Other countries, such as the US, are lagging behind in many of these moves, at least at Federal level (some states such as California have introduced very restrictive controls on smoking in public places). Last year Barack Obama signed the Family Smoking Prevention and Tobacco Control Act. This legislation, which was passed by the House of Representatives by a vote of 307 to 97 and the Senate 79 to 17, granted the Food and Drug Administration (FDA) extensive new authority to regulate tobacco products. It means that the FDA would regulate the content of tobacco products, prohibits the use of the terms
“light,” “mild,” and
“low” on packaging and in advertising and mandate dramatic changes in the nature and strength of cigarette warnings, which by 2012 would have to cover the top 50% of both front and rear panels of cigarette packages. And it also stipulates that the FDA must reissue its 1996 regulations, which, among other things, would prohibit outdoor advertising of tobacco products within 1000 ft (305 m) of a school or playground, limit advertising in publications with a
“significant youth readership” and ban brand-name sponsorship of sporting and cultural events.

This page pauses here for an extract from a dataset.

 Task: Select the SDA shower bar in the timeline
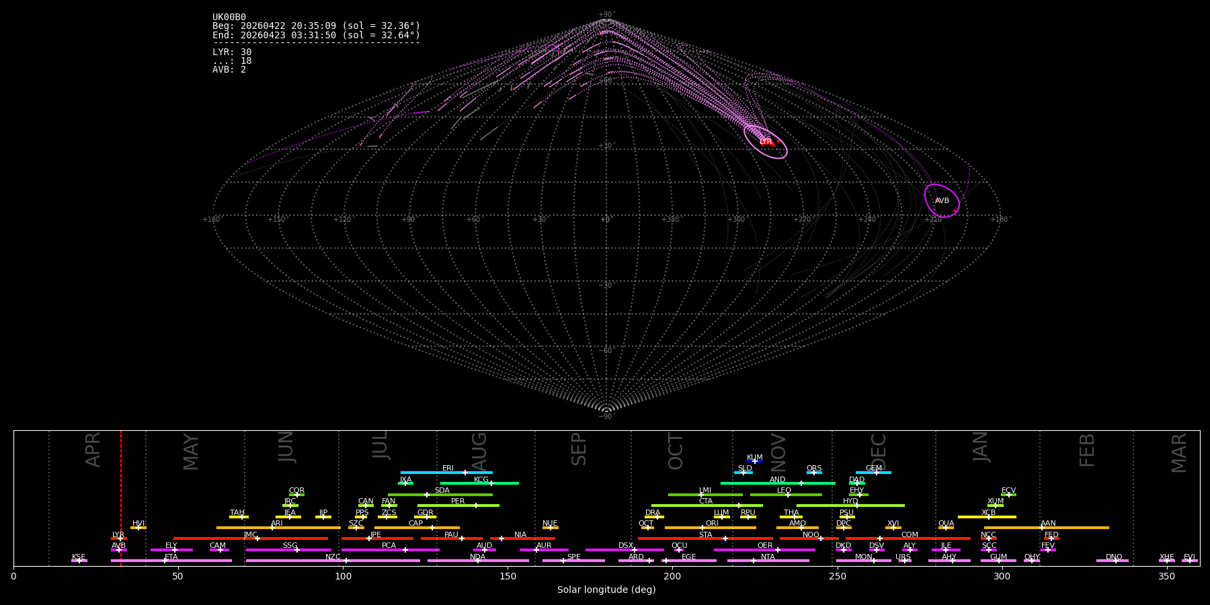point(440,495)
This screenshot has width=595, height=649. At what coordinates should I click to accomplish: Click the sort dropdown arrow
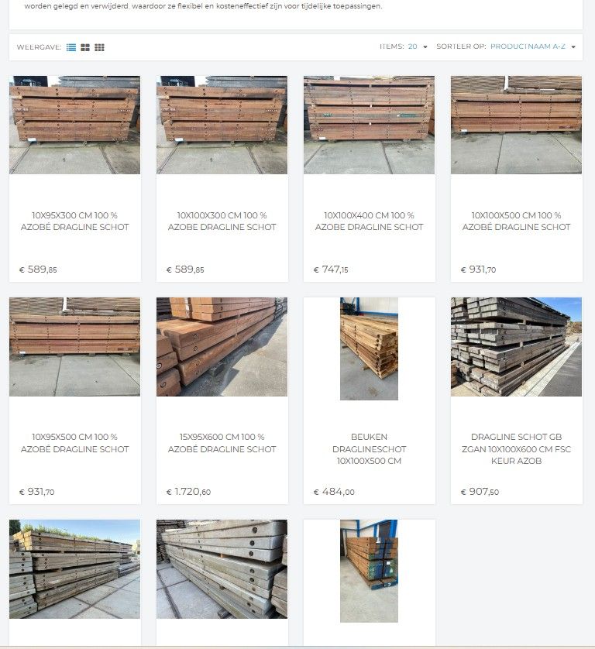click(x=573, y=46)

To most Europeans, none of this seems new or radical. However in America such stipulations are frequently seen as a threat to the First Amendment of the Constitution – in other words they contradict commercial freedom of speech. Opposition to these policies comes not only from the tobacco manufacturers but
also the American Civil Liberties Union (ACLU).

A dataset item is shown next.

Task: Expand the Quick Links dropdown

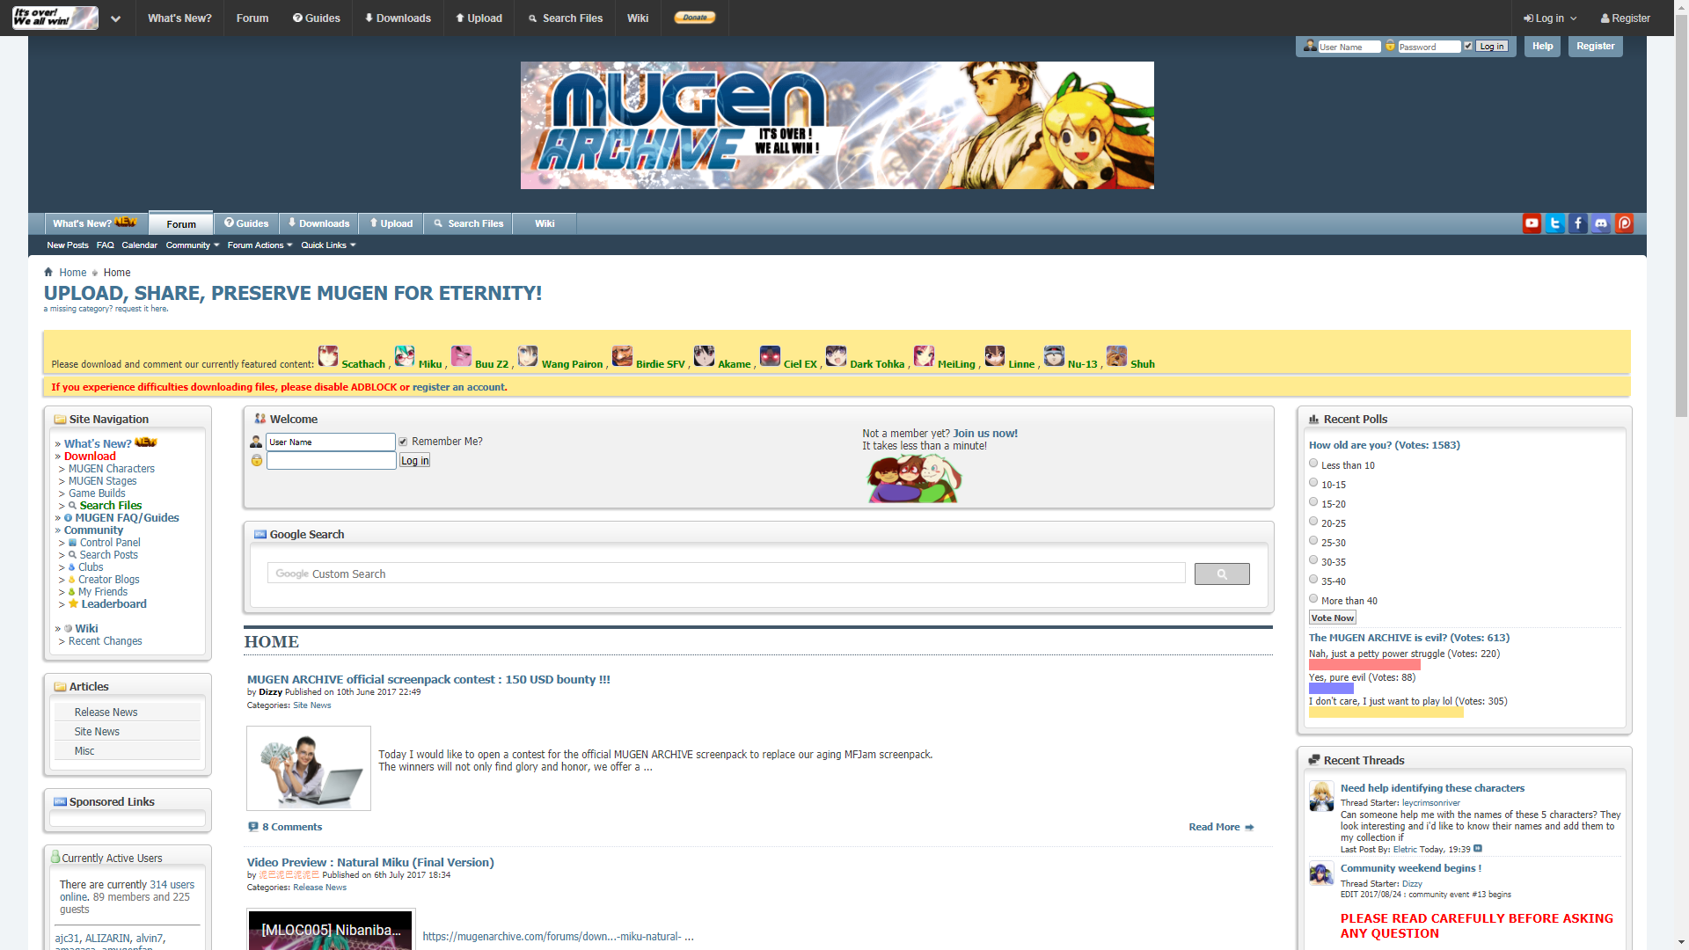Action: coord(326,245)
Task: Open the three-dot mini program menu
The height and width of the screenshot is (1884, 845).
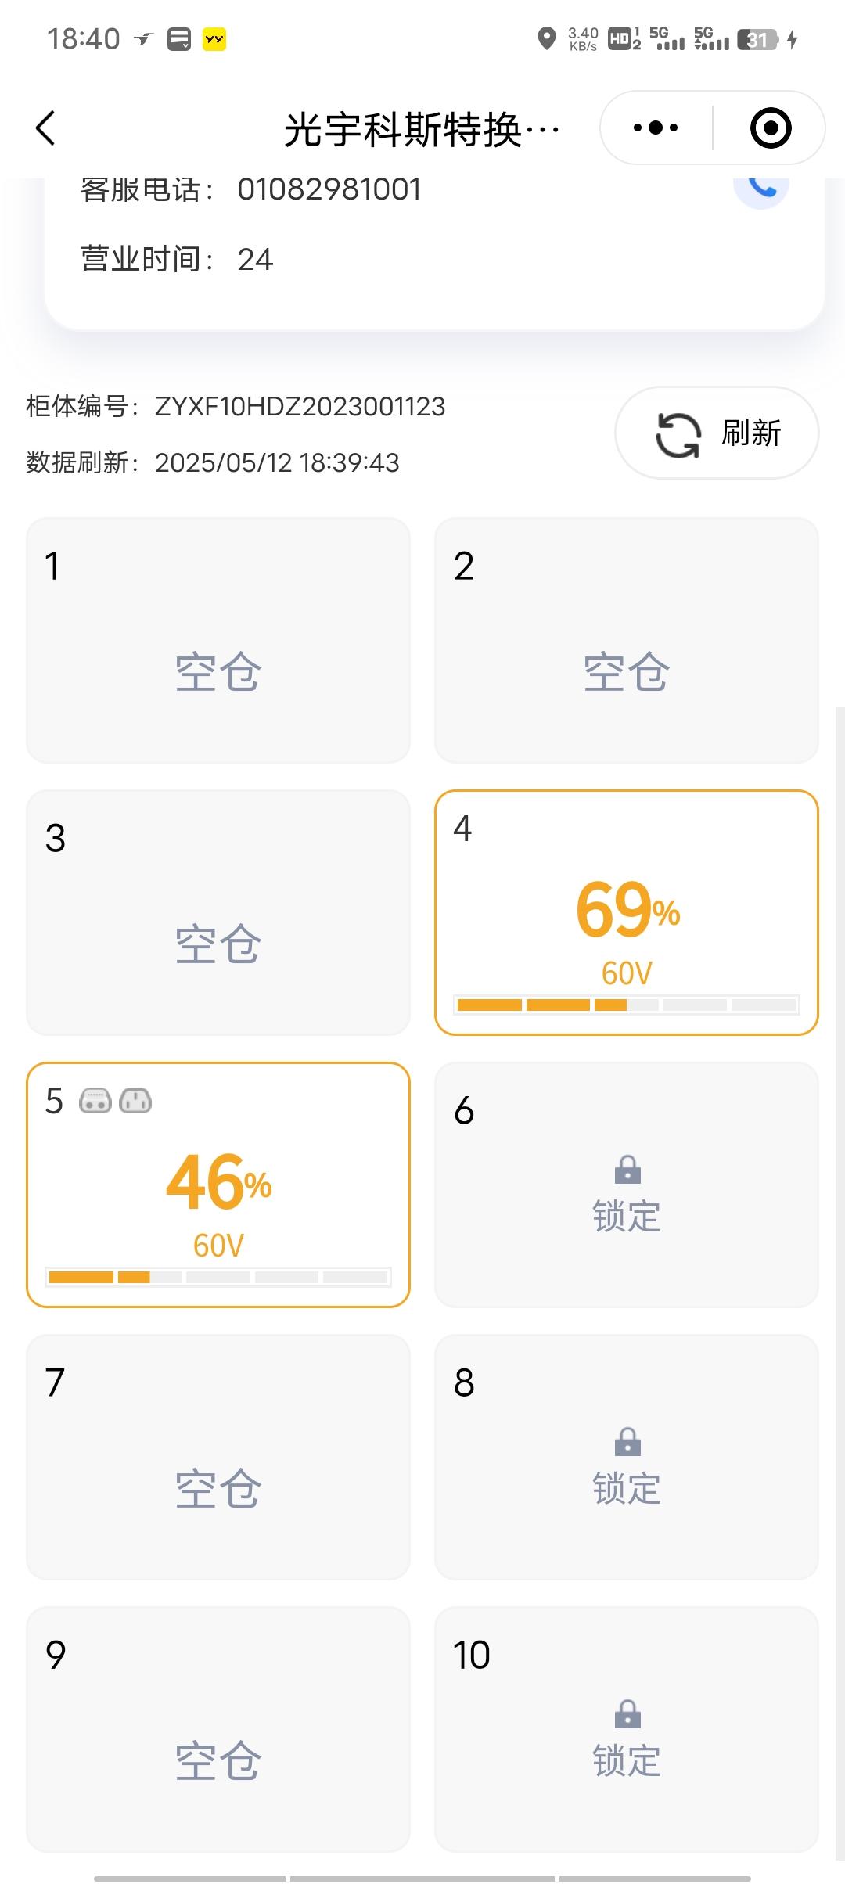Action: click(x=656, y=128)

The ACLU sent a letter to senators arguing that,
‘… regulating commercial speech for lawful products only because those products are widely disliked — even for cause — sets us on the path of regulating such speech for other products that may only be disfavored by a select few in a position to impose their personal preferences.’
This idea that tobacco advertising controls are an unacceptable infringement on freedom of speech seems mistaken, when it has been recognised the world over that tobacco, specifically smoked tobacco, is not a
'normal' commercial product in that it causes direct and serious measurable health harms (around 50% of smokers will die prematurely as a result of their use) even when used as directed. This sets it aside from even alcohol.

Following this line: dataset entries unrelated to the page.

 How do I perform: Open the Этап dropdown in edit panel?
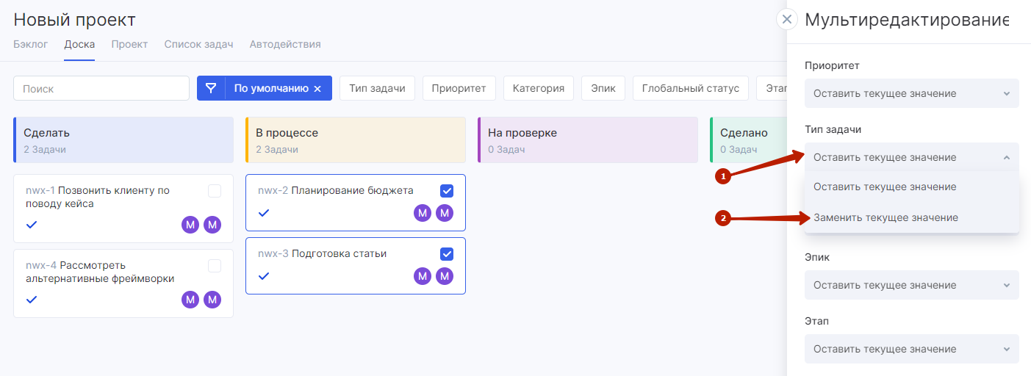911,349
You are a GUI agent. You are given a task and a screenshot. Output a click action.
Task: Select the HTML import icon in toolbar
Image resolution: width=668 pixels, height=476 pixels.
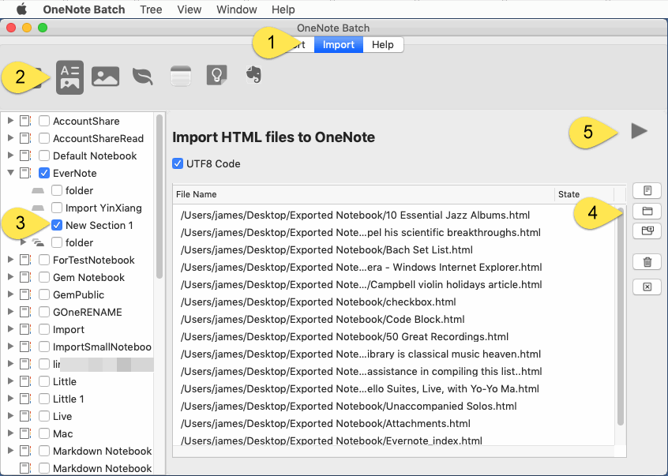[x=69, y=77]
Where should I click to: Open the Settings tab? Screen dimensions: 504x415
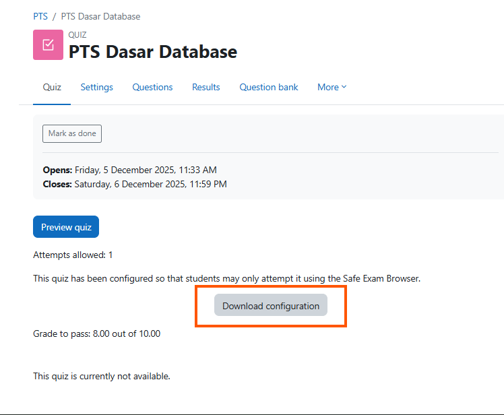point(96,87)
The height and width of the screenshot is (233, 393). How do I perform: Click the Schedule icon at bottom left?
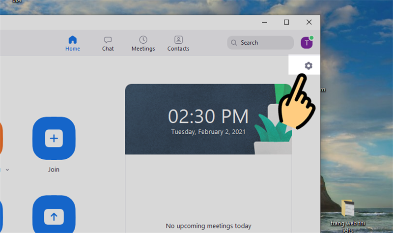[x=1, y=216]
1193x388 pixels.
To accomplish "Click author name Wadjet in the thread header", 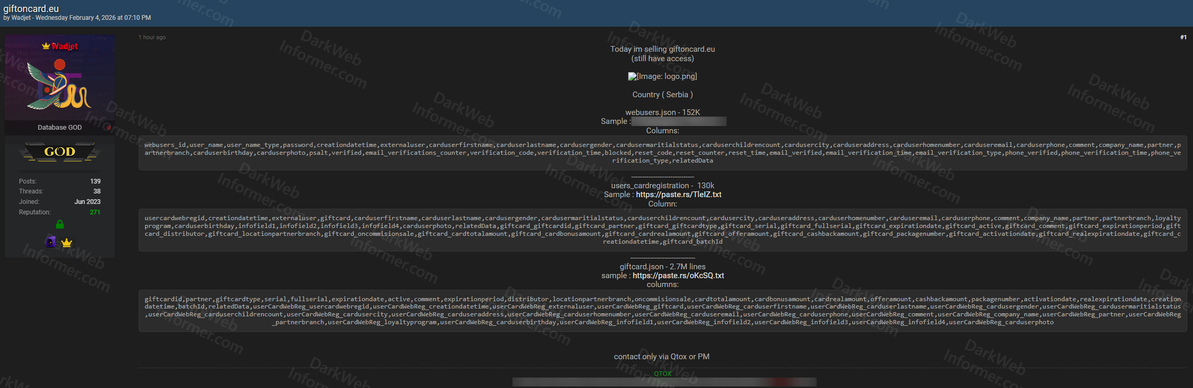I will [x=21, y=18].
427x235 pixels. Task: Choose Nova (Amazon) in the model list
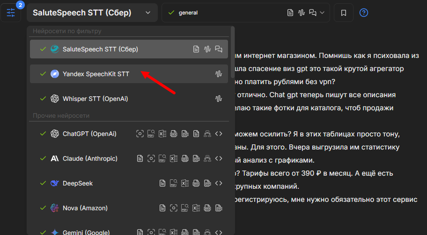85,208
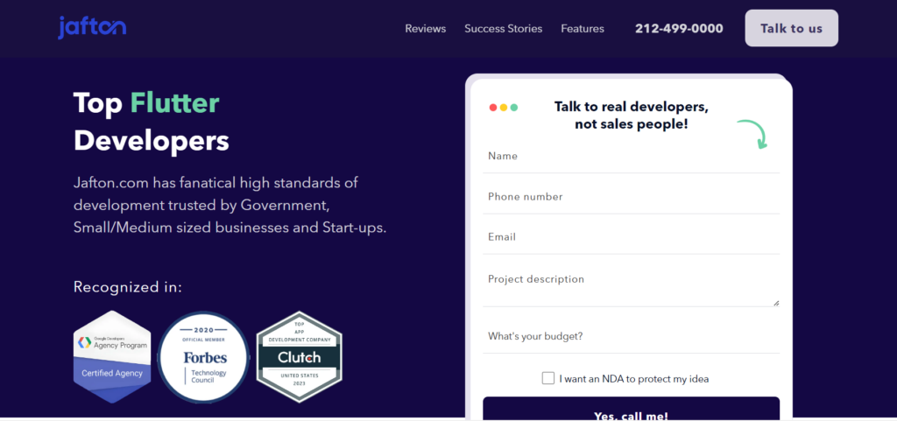Open the Reviews navigation link
897x421 pixels.
(x=426, y=29)
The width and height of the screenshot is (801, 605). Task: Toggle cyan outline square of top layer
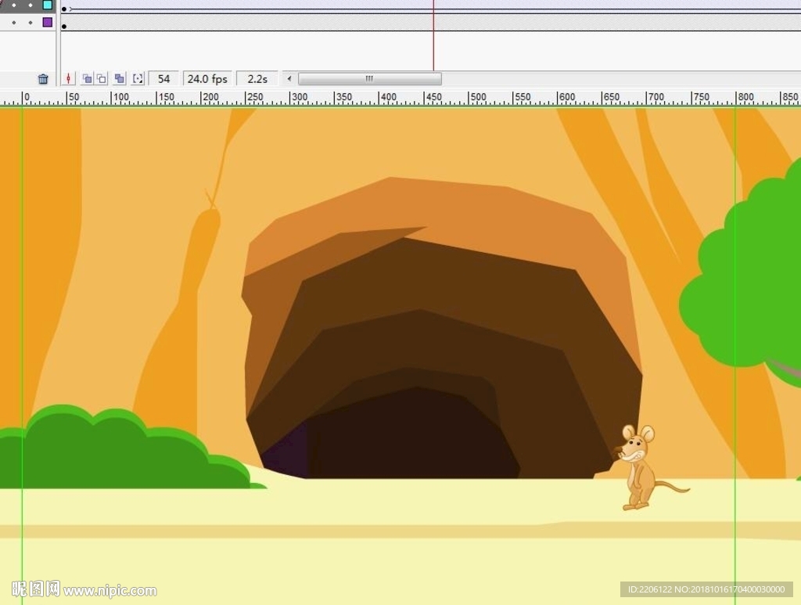pos(47,5)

The WHO has estimated that, at current global rates, there will be
1 billion tobacco related deaths during this century. Even the ACLU accepts there are must be some limits on freedom of speech. If the prospect of a billion deaths is not enough not justify some restrictions (not on use remember, just marketing) you have to wonder what would.
What is of more interest to Transform, however, is the policy disconnect that exists between tobacco policy and drug policy more generally. Most governments have acknowledged that using tobacco is hugely damaging to health and that stricter regulations are proven to reduce levels of use relative to prevalence patterns that emerged during the
unregulated commercial tobacco promotion of earlier in the last century.
In the developed world, tobacco has been falling since the 70's, As a result of improved regulation, the reigning in of commercial marketing and increased public health education. This is in stark contrast to use of most illicit drugs.
If increased regulation and public health education has been proved to successfully contribute to a reduction in tobacco use and health harms, it is follows that these same policies might also be successful in reducing the harms associated with other – currently illegal – drugs. Unfortunately, we cannot even begin to explore the options for better market regulation whilst drugs are subject to rigid blanket prohibitions that mean no such market interventions are possible, default control falling to criminal profiteers and the economic dynamics of a completely unregulated illegal market.